Have an earlier bedtime: a tired baby is a cranky baby, so making sure they’re not overtired or sleepily delirious (we all know the feeling) is huge for helping them fall asleep. Though the temptation to have a later bedtime so that they tire out is tempting, this normally just makes them more fussy and hence stay awake.
Crib-naps are the go: whilst it’s fine for a little improv nap every now and again, your 9 month old will have longer sleep periods they’re cozied up in their crib. It also sets them up better for their night sleep.
Try not to interrupt your baby’s schedule: if your baby wakes and is fussing, try not to take them out of the cot or have them play. This could disrupt the sleep schedule you’ve been working so hard for. Going in to soothe them is fine, but we don’t want to create another wake window pattern. This could also help them learn to self soothe, and how good would that be?
So if your 9 month old is having a bit of sleep regression, it’s very normal. The biggest thing you can do is get them into healthy sleep habits and support a healthy 9 month old sleep schedule. Try moving bedtime earlier, keeping a consistent daytime sleep schedule, cutting out bad habits and encouraging self-soothing – and hopefully, your baby’s sleep should be patched up.

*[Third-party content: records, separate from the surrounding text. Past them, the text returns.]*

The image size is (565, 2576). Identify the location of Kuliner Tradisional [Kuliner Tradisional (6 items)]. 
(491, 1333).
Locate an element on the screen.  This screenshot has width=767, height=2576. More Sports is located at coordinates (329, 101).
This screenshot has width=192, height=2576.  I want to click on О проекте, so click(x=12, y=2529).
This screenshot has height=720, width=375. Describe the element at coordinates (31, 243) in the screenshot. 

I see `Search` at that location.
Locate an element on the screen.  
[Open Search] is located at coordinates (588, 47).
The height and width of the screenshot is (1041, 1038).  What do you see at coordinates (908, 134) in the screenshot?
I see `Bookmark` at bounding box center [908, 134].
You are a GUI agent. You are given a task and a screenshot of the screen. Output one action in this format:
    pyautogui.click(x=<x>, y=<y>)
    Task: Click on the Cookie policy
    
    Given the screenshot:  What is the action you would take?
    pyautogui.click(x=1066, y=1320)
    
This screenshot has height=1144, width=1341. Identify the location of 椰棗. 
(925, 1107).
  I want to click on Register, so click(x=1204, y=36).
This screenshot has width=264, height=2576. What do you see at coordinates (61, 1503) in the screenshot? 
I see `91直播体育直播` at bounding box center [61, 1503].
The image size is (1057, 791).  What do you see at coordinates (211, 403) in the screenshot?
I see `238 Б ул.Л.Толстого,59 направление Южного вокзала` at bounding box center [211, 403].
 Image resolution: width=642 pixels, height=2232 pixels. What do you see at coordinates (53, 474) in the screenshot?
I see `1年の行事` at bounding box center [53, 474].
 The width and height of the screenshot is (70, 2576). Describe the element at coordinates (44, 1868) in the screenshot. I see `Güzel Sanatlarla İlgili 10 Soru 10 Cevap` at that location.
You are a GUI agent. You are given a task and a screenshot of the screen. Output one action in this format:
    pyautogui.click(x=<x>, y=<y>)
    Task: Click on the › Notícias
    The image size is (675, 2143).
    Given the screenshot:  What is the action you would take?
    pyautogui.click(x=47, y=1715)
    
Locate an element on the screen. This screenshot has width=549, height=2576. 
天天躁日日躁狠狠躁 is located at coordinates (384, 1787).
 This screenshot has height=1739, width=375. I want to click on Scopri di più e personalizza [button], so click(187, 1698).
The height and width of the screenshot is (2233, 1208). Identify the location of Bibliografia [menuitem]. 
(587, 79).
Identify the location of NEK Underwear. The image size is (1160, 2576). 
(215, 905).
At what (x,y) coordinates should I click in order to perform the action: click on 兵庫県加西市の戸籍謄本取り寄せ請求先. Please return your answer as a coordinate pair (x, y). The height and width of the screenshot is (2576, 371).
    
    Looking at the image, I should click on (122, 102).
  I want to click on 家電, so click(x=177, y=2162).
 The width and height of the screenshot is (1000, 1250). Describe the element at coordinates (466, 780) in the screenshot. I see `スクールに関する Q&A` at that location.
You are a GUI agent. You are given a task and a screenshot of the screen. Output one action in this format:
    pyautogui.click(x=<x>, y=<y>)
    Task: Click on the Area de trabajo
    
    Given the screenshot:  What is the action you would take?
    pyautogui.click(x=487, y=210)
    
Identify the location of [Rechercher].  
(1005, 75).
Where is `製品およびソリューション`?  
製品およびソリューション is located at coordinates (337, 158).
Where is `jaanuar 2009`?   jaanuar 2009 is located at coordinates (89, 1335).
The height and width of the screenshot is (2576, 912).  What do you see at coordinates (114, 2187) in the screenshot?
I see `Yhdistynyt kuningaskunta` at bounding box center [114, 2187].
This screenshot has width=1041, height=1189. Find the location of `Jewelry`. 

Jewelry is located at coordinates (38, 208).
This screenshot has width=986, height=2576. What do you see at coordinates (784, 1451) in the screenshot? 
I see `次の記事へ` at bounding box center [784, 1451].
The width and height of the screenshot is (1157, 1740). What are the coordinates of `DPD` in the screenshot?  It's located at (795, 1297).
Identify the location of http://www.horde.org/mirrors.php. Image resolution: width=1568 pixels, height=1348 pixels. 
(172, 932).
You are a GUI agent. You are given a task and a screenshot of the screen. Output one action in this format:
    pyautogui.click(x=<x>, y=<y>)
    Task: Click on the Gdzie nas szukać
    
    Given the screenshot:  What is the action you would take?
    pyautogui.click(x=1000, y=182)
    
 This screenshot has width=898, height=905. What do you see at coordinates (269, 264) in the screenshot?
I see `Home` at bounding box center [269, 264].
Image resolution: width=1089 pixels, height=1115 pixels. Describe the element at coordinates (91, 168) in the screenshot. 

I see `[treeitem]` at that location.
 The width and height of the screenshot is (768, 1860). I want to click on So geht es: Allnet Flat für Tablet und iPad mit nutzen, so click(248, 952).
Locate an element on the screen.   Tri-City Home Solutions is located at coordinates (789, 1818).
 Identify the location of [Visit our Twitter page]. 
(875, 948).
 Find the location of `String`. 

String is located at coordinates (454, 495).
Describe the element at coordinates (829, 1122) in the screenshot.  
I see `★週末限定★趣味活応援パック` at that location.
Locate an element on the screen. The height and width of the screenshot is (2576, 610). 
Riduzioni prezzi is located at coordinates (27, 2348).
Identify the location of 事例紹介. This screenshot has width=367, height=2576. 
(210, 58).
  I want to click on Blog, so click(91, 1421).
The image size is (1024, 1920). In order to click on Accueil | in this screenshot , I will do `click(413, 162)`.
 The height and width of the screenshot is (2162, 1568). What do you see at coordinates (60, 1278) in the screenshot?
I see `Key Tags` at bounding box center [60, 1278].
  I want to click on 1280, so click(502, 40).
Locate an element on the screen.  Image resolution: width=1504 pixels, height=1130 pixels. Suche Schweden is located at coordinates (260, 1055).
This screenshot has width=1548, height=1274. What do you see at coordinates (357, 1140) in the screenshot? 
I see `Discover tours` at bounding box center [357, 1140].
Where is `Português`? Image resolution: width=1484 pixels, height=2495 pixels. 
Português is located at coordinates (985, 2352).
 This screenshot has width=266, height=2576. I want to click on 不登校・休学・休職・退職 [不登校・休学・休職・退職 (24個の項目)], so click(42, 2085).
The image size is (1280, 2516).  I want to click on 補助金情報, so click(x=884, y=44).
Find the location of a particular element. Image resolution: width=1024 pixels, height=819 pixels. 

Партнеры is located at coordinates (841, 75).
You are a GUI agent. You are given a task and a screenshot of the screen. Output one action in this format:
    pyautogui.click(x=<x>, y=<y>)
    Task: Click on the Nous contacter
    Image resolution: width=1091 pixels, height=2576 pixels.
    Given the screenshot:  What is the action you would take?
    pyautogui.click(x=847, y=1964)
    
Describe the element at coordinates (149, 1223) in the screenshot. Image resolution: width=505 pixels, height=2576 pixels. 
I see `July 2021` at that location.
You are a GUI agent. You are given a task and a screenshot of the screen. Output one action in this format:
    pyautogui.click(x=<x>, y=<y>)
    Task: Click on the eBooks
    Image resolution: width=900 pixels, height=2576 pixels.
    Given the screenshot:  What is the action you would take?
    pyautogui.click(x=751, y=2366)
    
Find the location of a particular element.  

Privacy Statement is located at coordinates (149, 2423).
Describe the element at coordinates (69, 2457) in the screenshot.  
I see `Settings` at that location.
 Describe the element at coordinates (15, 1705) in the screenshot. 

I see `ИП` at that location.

If you’re struggling, don’t be afraid to ask for help. You could start sleep training with a certified pediatric sleep consultant for hands-on support, and they can help create a personalised 9 month old sleep schedule. Sleep training means that your baby learns how to sleep independently, even after waking. Having that professional guidance can make all the difference to sleep regression, if it’s accessible to you. Otherwise, just chatting to your GP can provide a lot of support and guidance to get your little one out of sleep regressions.
After all that, most babies sleep through the night!